In the 2004 general election, Sona Ram faced a setback when he lost the Barmer seat to Manvendra Singh of the Bharatiya Janata Party. Shifting his focus to state politics, he contested the 2008 Rajasthan Assembly elections and was elected as the MLA from Baytoo, serving in the state legislature until 2013. His grassroots connect and standing as a Jat leader kept him relevant in the political landscape of Marwar.

Ahead of the 2014 general election, Sona Ram joined the Bharatiya Janata Party. The BJP chose him as its candidate for the Barmer-Jaisalmer seat, sidelining veteran leader Jaswant Singh, who contested as an independent. Riding on the BJP wave, Choudhary won the election and returned to the Lok Sabha, where he served another term from 2014 to 2019.

After nearly a decade with the BJP, Choudhary rejoined the Congress party in 2023. He was fielded by the party in the Gudamalani constituency during the 2023 Rajasthan Assembly elections, but he was defeated by BJP’s K.K. Vishnoi. Despite the loss, he remained a respected political figure, remembered for his influence in the Jat community and his long career spanning both national and state politics.

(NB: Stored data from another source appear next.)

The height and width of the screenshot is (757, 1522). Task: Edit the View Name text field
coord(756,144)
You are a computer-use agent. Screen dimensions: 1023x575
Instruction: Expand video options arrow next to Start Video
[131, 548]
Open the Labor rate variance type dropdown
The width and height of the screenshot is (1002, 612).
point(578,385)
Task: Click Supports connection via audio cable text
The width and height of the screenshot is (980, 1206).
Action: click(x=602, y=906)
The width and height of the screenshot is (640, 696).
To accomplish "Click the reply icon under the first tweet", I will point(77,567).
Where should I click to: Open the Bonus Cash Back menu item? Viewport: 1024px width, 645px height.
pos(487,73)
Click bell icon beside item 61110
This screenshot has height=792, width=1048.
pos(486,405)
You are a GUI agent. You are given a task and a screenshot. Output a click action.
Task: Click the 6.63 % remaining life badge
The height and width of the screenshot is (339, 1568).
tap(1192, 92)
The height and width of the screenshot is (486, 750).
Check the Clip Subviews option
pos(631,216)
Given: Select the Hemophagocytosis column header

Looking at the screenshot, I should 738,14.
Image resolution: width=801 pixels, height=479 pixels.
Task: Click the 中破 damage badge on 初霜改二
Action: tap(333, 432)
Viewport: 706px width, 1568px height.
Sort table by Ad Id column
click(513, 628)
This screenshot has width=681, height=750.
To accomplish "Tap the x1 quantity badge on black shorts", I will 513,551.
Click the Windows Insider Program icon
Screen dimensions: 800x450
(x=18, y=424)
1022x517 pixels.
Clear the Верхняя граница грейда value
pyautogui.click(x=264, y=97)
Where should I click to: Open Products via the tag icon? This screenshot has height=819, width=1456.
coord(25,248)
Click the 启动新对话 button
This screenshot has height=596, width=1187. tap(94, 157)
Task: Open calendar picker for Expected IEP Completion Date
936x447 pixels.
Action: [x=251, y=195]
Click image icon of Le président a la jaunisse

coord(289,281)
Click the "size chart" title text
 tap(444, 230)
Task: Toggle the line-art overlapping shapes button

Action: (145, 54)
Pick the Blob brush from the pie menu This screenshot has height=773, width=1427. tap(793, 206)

=== Jat reservation agitation and Pachpadra refinery issue ===
Choudhary was a supporter of the Jat reservation movement and, even while in the Congress, consistently raised the community’s demands before the central government. His outspoken style made him popular among the people. As an MLA from Baytu, he led a agitation against Chief Minister Ashok Gehlot’s government over the Pachpadra refinery issue, which created political turmoil and even prompted Minister Hemaram Choudhary to offer his resignation. Within politics, his sharp differences with his own party and leaders often drew attention, while his close ties with former Haryana Chief Minister Bhupinder Singh Hooda were well known.

== Awards ==
He received three honors: the Vishisht Seva Medal (VSM) from the President of India, a Commendation from the Chief of Army Staff, and a Commendation from the Chief of Air Staff.

== Death ==
Choudhary died from a heart attack in New Delhi, on 20 August 2025, at the age of 80. He was cremated with full army honours at Mohangarh town of Jaisalmer district.